Here’s a glimpse of produce shipments from Mexico crossing the border at McAllen, Tx, plus some domestic items coming out of the Lower Rio Grande Valley.
Sweet onion shipments from Mexico and Texas are expected to start later than normal this year. By contrast, in the Northwest storage onion shipments could last longer than normal simply because there is such a big volume.
Mexican sweet onions shipments are expected to start crossing the border into South Texas in good volume by the middle of March, which would be three to four weeks later than normal. South Texas sweet onions also are behind schedule and should get underway around mid to late March…..Meanwhile, imports of sweet onions from Peru are expected to wrap up by the end of February.

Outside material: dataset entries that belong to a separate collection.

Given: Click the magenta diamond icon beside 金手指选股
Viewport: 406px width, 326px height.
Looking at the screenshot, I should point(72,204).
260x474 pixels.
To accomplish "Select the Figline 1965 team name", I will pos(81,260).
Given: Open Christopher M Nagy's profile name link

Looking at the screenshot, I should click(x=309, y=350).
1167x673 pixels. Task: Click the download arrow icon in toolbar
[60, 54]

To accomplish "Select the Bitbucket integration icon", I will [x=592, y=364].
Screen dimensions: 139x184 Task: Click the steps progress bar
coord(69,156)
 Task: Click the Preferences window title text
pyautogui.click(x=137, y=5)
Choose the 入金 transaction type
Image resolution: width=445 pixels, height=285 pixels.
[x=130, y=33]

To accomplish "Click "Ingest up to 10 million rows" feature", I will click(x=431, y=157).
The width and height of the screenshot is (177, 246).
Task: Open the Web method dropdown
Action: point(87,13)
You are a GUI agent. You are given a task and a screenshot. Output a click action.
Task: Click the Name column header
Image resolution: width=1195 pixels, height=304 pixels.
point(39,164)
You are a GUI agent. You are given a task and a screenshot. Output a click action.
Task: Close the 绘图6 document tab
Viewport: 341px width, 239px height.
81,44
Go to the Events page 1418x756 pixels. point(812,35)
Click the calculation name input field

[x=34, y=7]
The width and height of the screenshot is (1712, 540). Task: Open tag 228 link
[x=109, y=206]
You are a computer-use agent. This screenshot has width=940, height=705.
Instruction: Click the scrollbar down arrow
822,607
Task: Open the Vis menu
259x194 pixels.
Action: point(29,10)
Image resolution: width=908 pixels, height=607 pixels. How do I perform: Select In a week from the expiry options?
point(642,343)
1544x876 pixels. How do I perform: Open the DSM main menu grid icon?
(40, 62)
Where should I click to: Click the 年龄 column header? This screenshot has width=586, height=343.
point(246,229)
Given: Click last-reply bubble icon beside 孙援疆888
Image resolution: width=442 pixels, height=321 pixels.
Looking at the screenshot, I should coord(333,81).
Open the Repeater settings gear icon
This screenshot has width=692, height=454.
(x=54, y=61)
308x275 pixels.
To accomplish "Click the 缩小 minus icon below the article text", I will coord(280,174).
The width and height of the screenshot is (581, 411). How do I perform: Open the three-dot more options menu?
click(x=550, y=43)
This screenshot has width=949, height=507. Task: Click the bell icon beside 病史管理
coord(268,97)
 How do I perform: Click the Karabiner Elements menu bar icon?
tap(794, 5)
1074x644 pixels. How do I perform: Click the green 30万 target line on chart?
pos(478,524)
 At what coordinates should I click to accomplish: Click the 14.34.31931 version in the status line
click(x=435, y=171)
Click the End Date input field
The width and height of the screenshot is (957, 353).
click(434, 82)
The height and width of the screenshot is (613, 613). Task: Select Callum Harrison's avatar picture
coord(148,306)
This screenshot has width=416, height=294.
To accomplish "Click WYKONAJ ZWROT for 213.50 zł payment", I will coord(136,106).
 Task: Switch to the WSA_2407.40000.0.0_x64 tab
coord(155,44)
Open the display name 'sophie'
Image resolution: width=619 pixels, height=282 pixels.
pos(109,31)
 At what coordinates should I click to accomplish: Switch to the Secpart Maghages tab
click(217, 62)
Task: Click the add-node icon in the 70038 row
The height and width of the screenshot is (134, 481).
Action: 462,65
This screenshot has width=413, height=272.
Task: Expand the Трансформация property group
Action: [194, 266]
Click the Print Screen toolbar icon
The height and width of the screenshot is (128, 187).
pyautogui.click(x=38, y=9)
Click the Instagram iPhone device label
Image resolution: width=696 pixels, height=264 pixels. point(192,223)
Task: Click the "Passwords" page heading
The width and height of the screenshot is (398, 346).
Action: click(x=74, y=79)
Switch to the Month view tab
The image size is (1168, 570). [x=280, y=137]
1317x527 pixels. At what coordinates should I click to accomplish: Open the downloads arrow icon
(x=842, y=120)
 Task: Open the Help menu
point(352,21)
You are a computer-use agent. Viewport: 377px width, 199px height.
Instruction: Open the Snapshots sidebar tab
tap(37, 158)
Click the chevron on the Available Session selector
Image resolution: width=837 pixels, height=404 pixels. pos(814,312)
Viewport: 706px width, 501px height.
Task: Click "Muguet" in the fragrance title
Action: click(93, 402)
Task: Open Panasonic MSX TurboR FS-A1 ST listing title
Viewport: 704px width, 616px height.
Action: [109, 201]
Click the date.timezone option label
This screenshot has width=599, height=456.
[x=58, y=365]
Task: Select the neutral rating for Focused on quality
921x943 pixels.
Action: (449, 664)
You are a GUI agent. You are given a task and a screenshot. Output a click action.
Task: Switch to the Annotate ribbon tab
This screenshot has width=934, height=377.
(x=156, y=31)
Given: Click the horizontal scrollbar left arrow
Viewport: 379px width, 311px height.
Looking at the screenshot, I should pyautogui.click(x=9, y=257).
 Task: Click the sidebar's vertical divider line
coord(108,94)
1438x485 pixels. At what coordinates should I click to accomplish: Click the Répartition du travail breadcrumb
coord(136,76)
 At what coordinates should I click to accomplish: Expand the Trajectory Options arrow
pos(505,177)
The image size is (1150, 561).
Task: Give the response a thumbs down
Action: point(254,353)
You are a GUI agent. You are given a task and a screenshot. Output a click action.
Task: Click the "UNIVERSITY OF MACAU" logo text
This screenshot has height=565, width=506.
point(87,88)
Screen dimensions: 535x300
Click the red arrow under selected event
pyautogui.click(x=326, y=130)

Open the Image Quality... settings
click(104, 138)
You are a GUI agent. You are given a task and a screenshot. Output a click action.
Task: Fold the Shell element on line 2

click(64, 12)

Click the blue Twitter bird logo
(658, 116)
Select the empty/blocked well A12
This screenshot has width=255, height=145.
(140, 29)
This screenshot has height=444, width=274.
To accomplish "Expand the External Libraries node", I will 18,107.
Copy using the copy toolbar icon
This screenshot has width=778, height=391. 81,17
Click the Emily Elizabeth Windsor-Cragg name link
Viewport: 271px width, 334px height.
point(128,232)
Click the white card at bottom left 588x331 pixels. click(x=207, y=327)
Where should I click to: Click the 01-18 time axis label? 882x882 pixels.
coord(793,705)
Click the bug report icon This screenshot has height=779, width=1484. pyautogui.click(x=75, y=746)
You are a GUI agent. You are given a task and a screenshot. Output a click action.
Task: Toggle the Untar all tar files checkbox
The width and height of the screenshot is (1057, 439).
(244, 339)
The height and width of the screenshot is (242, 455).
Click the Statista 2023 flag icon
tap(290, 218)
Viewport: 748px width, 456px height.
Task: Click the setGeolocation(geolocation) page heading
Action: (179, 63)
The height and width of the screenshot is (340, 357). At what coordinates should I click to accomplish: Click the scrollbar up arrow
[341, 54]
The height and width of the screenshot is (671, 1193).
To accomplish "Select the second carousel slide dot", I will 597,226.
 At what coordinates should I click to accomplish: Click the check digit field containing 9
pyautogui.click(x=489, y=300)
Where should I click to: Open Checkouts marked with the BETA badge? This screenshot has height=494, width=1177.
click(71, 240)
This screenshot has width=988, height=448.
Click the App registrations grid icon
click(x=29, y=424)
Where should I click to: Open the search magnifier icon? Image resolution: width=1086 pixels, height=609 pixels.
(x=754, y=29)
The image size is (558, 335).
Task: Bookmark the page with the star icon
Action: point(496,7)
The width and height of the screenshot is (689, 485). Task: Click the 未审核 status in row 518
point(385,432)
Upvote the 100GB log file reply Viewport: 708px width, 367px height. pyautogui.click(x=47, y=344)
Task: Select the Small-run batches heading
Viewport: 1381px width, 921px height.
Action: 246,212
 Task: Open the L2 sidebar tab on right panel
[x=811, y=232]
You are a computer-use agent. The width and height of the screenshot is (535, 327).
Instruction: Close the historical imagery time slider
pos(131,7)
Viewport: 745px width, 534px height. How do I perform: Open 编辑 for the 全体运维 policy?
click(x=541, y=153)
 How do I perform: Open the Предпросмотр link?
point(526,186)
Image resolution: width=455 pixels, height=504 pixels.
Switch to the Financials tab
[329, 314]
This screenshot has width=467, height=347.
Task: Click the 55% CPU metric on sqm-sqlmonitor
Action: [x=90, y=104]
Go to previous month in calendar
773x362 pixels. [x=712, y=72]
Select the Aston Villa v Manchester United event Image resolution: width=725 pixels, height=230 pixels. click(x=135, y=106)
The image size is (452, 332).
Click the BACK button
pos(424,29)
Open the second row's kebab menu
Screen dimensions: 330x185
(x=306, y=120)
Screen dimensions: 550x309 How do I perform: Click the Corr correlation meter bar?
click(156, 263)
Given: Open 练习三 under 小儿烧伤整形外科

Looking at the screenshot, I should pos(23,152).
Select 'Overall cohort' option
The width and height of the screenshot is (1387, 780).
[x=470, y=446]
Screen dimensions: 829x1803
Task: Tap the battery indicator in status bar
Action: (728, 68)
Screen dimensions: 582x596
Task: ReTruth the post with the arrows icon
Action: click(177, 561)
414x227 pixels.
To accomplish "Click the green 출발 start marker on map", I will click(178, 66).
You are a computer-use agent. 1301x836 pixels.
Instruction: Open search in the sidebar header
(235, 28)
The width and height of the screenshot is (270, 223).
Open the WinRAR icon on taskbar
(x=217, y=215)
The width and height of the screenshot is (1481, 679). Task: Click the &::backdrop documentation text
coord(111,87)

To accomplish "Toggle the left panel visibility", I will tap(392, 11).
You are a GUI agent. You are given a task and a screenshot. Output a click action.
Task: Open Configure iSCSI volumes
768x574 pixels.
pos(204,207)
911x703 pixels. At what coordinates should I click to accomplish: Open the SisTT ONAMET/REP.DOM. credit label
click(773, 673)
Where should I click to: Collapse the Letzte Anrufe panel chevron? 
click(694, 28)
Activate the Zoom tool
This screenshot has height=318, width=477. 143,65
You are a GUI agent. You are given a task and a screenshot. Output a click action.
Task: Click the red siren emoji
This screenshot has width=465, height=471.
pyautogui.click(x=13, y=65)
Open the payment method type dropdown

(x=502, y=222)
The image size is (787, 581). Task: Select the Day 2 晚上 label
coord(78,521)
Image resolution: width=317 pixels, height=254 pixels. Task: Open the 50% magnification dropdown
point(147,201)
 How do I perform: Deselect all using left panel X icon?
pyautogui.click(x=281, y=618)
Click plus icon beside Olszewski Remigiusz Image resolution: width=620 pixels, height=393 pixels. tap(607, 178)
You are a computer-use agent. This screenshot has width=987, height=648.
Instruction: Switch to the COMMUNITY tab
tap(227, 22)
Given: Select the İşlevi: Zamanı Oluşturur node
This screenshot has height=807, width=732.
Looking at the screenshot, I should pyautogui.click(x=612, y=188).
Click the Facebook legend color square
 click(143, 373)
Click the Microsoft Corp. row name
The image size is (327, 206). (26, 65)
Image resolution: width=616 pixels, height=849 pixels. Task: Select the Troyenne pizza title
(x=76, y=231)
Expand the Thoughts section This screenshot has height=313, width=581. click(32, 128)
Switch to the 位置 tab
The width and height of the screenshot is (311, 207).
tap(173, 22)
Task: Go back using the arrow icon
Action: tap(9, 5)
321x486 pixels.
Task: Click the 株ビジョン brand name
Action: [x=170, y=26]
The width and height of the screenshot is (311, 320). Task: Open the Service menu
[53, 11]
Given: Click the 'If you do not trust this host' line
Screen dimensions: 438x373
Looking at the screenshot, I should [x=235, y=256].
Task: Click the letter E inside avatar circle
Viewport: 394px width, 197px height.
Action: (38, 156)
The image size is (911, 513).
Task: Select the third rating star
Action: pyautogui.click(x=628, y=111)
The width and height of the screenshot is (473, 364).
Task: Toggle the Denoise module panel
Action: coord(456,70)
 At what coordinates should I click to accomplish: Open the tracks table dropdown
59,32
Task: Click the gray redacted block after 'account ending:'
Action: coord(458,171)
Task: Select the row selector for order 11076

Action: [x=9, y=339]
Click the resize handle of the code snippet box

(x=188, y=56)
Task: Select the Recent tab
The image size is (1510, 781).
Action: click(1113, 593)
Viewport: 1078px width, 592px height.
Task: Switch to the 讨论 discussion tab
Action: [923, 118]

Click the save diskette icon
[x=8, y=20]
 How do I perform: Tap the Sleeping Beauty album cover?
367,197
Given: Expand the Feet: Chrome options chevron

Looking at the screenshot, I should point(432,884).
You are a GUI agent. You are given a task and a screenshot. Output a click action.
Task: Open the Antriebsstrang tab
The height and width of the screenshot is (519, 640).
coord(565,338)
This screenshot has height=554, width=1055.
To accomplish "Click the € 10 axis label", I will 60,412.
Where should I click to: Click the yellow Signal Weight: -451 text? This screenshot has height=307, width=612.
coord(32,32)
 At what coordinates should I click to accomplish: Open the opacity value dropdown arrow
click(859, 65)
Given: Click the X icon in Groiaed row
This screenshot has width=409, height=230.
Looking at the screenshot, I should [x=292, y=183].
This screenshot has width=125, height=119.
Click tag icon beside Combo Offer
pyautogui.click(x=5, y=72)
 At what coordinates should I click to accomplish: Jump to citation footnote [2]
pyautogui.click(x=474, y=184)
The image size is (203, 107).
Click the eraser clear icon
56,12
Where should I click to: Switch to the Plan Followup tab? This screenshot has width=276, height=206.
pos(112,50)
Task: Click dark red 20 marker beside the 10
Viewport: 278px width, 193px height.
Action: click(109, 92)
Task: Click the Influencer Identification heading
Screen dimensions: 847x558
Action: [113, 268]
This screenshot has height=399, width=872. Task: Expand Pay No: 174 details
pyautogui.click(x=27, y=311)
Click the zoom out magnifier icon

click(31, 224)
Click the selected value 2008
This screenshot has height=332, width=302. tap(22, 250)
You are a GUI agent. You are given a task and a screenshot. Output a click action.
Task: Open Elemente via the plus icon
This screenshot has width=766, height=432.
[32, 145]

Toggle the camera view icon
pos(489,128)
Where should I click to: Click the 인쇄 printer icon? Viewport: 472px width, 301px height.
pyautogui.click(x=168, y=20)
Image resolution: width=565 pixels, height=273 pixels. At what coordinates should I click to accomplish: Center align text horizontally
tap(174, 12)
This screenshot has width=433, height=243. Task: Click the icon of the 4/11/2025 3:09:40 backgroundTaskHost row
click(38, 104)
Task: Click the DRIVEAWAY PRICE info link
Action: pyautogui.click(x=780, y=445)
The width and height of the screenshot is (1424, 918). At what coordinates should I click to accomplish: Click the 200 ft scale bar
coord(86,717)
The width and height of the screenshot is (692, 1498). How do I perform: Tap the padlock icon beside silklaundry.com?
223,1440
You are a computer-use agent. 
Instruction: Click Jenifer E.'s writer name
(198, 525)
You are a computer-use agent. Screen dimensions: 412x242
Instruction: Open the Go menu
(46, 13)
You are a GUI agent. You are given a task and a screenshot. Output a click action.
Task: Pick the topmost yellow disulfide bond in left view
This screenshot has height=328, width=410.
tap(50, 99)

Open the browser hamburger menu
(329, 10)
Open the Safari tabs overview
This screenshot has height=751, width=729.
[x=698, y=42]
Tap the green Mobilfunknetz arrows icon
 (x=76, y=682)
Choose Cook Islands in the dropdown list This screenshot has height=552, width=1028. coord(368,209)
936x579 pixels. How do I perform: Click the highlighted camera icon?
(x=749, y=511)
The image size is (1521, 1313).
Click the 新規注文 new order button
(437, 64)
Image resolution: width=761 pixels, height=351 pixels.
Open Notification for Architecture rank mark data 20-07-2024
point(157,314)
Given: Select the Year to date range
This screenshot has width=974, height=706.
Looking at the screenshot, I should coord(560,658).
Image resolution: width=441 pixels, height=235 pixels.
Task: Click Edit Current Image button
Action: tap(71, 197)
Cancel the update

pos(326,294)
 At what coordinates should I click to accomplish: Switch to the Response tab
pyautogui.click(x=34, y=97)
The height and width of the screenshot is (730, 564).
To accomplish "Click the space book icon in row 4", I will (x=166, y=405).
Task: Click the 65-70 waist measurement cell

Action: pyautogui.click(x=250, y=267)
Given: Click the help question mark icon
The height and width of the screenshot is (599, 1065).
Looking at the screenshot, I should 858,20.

Meanwhile, there’s dozens of other items crossing the border from Mexico into the Lower Rio Grand Valley. Mexican avocado shipments are averaging over 500 truck loads per week. There also are lesser amounts of produce shipments ranging from Mexican strawberries and limes to tropical fruits and vegetables.
While much of the Texas produce growing over the past couple of decades has shifted to south of the border, South Texas growing operations are still in business.
Texas grapefruit shipments are averaging around 200 trucks loads weekly, with Texas oranges amounting to roughly one-half this amount…..The Lower Rio Grande Valley, as well as the Winter Garden District, which is closer to San Antonio, are shipping cabbage in light, but increasing volume.
South Texas produce shipments – grossing about $2800 to Chicago and $4700 to New York City.